— begin —

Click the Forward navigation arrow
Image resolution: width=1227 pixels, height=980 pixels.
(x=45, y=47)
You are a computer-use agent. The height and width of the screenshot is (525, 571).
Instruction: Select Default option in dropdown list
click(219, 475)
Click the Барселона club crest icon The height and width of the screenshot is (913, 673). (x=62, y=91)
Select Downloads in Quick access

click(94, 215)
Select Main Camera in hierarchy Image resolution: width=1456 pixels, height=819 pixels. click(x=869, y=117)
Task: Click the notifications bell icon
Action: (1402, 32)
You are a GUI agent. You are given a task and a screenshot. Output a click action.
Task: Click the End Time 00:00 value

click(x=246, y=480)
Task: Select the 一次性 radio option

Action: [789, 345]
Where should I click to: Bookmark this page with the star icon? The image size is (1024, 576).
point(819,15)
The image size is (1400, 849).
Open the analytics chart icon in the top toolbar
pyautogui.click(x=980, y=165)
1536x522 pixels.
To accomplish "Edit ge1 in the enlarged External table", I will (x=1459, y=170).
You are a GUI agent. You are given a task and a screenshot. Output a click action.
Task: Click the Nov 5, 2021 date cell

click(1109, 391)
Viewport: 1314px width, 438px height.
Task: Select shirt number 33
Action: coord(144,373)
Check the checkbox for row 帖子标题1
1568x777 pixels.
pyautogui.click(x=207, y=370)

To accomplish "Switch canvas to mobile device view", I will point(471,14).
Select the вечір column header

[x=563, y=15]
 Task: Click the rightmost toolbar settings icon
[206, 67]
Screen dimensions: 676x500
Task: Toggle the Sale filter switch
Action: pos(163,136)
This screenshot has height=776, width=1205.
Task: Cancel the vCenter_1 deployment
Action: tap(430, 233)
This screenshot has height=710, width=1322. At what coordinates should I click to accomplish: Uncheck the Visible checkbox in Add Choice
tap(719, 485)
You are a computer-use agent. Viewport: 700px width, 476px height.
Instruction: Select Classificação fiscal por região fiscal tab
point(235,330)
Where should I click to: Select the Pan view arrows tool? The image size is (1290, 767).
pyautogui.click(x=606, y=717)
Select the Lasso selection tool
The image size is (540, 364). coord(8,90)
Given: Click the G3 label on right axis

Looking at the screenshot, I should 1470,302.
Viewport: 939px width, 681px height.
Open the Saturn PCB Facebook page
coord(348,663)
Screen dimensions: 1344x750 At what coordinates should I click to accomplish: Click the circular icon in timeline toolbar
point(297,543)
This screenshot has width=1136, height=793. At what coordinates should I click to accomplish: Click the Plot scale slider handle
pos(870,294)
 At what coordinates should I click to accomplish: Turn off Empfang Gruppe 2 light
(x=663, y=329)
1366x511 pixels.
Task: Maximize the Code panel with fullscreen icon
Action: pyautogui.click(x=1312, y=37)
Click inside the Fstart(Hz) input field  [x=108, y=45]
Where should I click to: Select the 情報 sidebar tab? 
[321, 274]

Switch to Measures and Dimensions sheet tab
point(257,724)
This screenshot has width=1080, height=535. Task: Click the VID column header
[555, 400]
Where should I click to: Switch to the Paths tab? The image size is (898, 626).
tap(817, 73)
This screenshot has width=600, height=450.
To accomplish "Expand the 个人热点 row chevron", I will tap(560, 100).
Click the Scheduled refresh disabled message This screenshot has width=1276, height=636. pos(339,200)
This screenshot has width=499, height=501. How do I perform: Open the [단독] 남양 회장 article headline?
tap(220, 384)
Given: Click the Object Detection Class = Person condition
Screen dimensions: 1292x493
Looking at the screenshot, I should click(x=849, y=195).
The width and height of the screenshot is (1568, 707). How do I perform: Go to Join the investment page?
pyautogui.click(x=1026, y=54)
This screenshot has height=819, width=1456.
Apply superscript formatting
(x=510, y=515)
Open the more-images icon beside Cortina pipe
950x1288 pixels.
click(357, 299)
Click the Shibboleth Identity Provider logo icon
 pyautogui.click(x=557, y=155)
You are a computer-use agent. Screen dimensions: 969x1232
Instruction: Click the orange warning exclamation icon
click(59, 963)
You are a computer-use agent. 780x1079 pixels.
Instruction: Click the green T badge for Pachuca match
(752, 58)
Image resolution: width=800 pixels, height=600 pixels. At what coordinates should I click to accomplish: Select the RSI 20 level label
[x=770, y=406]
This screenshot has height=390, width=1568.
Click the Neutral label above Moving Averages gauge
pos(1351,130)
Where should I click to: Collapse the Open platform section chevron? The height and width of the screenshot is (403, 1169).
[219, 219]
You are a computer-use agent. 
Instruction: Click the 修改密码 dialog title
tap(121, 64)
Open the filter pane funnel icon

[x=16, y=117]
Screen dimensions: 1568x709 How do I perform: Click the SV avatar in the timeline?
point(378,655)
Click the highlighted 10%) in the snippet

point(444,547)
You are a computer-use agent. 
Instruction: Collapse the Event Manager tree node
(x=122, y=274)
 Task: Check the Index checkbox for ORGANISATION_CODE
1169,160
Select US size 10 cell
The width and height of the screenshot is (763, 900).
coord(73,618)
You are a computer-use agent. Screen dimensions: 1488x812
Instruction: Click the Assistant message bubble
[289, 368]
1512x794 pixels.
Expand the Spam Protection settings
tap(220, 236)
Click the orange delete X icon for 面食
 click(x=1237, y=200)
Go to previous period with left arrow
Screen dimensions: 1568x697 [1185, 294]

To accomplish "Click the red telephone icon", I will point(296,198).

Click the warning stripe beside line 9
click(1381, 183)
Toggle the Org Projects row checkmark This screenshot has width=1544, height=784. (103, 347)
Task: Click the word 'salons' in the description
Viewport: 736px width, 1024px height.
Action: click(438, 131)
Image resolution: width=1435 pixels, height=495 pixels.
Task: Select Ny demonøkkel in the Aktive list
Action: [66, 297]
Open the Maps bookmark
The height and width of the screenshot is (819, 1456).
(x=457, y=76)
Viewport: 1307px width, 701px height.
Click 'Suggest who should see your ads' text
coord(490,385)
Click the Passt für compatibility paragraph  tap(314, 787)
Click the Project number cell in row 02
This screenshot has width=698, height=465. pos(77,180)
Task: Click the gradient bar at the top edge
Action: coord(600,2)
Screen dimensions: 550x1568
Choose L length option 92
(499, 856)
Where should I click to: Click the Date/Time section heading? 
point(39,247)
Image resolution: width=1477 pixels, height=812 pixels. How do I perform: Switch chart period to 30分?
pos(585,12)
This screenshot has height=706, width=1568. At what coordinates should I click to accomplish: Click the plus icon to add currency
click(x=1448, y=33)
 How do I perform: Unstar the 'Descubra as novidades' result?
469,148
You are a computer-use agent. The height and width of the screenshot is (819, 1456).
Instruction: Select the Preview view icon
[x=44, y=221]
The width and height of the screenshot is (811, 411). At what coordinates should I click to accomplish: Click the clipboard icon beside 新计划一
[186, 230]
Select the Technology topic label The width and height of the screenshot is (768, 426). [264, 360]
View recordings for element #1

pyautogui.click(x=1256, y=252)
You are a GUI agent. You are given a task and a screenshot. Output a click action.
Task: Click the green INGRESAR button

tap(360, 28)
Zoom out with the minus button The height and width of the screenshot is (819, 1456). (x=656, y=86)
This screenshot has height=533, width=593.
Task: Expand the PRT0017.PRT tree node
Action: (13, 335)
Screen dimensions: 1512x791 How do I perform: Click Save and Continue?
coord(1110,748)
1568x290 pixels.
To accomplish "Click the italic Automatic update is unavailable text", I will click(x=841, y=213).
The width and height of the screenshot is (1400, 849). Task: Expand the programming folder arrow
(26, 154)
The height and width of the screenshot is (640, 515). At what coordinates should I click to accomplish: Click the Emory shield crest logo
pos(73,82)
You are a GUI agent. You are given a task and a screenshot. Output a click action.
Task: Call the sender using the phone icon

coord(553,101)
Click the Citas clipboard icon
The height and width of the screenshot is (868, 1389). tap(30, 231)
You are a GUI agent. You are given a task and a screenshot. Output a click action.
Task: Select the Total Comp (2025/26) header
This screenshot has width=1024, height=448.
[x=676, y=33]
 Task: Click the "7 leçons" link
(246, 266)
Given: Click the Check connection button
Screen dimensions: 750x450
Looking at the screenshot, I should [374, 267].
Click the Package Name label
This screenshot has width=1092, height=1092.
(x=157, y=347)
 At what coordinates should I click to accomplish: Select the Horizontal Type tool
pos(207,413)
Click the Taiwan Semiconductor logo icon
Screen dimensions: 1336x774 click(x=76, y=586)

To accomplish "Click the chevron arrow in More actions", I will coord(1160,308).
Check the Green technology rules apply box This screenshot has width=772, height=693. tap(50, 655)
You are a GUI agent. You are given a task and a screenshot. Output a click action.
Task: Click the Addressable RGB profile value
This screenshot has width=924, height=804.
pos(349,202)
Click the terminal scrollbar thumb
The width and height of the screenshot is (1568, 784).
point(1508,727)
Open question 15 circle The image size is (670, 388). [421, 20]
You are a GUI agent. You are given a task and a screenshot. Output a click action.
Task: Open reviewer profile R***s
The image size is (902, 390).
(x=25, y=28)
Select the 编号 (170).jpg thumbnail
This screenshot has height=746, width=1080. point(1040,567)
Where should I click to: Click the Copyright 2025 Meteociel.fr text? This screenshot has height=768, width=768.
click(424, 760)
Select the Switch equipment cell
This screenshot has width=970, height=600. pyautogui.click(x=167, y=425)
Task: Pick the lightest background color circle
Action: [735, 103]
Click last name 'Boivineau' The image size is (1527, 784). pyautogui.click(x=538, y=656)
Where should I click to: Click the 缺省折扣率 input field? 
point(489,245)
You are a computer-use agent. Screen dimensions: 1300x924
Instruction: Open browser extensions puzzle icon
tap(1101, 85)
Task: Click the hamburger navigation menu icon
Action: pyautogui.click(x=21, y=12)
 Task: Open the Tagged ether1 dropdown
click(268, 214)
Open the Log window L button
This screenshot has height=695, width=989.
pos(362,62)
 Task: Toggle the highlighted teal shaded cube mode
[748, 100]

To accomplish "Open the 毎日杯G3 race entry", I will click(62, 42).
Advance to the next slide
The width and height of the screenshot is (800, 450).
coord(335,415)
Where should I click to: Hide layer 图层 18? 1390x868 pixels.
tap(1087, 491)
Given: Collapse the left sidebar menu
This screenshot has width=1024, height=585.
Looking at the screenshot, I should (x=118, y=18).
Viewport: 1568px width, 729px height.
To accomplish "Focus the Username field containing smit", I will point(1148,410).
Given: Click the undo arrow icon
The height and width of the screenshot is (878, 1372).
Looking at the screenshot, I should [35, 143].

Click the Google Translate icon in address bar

— end —

» **The request**
Retype the listing above word for word, starting with its first line and going on through the line that contains "Action: (1402, 32)".

» **Result for this task**
Click the Forward navigation arrow
Image resolution: width=1227 pixels, height=980 pixels.
(x=45, y=47)
You are a computer-use agent. The height and width of the screenshot is (525, 571).
Instruction: Select Default option in dropdown list
click(219, 475)
Click the Барселона club crest icon The height and width of the screenshot is (913, 673). (x=62, y=91)
Select Downloads in Quick access

click(94, 215)
Select Main Camera in hierarchy Image resolution: width=1456 pixels, height=819 pixels. click(x=869, y=117)
Task: Click the notifications bell icon
Action: (1402, 32)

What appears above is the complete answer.